## INSTRUCTION
Please copy the material starting at its first line and ending at the line containing "coordinates (94, 382).", replacing "element" with "component" and leaving everything else unchanged.

## DATA RECORDS
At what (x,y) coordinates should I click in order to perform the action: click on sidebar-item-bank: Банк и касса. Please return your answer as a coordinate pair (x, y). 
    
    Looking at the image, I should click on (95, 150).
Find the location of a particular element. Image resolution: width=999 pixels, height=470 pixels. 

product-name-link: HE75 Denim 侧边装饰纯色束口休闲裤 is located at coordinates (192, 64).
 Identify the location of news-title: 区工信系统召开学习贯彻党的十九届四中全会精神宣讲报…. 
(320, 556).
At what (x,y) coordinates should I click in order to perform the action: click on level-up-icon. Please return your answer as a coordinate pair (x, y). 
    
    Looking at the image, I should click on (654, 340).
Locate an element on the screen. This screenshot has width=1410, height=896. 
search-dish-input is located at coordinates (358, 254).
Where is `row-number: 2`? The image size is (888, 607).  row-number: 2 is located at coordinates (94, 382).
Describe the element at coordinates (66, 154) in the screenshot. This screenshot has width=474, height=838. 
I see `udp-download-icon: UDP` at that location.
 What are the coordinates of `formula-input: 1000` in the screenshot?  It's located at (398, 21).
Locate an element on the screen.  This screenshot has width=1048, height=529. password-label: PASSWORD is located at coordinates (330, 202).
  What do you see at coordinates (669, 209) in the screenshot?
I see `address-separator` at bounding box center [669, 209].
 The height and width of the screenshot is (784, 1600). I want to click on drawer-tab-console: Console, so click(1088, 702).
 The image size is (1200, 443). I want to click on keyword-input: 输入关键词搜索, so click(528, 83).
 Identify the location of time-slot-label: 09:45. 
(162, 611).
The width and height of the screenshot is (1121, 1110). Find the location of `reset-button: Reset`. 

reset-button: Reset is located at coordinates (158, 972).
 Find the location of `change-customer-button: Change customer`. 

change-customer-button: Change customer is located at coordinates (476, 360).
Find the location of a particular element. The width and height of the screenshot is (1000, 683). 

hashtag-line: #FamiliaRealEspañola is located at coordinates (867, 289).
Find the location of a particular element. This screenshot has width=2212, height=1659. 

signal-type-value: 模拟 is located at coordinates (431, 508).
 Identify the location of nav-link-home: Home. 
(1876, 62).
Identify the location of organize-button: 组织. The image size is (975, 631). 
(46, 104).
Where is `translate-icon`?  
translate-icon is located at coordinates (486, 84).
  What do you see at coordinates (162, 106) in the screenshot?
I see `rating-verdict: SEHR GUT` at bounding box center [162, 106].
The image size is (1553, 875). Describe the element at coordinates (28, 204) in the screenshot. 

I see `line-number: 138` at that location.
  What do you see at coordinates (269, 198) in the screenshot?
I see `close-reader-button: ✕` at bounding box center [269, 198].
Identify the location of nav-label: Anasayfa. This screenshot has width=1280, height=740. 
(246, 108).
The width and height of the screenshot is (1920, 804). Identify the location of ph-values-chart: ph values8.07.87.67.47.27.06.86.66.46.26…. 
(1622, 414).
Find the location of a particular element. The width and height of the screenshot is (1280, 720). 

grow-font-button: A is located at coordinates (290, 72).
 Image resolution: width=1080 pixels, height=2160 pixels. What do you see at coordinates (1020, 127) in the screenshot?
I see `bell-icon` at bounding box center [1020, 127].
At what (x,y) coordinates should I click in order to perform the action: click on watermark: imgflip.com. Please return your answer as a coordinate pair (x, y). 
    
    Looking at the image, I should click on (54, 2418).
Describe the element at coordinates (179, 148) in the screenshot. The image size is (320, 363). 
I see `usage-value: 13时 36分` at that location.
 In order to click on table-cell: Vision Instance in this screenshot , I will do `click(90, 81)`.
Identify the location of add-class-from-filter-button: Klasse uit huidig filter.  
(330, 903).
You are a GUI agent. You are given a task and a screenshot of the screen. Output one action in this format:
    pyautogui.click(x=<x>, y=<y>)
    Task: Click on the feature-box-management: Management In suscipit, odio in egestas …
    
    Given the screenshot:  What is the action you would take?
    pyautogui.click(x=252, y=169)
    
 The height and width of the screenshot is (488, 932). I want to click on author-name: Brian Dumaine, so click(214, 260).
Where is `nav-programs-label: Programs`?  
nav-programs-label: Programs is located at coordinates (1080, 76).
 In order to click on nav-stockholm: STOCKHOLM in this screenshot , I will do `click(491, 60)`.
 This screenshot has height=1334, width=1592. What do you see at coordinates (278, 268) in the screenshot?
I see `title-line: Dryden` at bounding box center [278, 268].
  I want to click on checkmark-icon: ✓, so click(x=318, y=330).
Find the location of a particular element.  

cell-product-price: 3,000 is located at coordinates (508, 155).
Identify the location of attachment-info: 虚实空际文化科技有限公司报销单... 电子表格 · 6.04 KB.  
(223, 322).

## TASK ANSWER
At what (x,y) coordinates should I click in order to perform the action: click on sidebar-item-bank: Банк и касса. Please return your answer as a coordinate pair (x, y). 
    
    Looking at the image, I should click on (95, 150).
Find the location of a particular component. Image resolution: width=999 pixels, height=470 pixels. 

product-name-link: HE75 Denim 侧边装饰纯色束口休闲裤 is located at coordinates (192, 64).
 Identify the location of news-title: 区工信系统召开学习贯彻党的十九届四中全会精神宣讲报…. 
(320, 556).
At what (x,y) coordinates should I click in order to perform the action: click on level-up-icon. Please return your answer as a coordinate pair (x, y). 
    
    Looking at the image, I should click on (654, 340).
Locate an component on the screen. This screenshot has width=1410, height=896. 
search-dish-input is located at coordinates (358, 254).
Where is `row-number: 2`? The image size is (888, 607).  row-number: 2 is located at coordinates (94, 382).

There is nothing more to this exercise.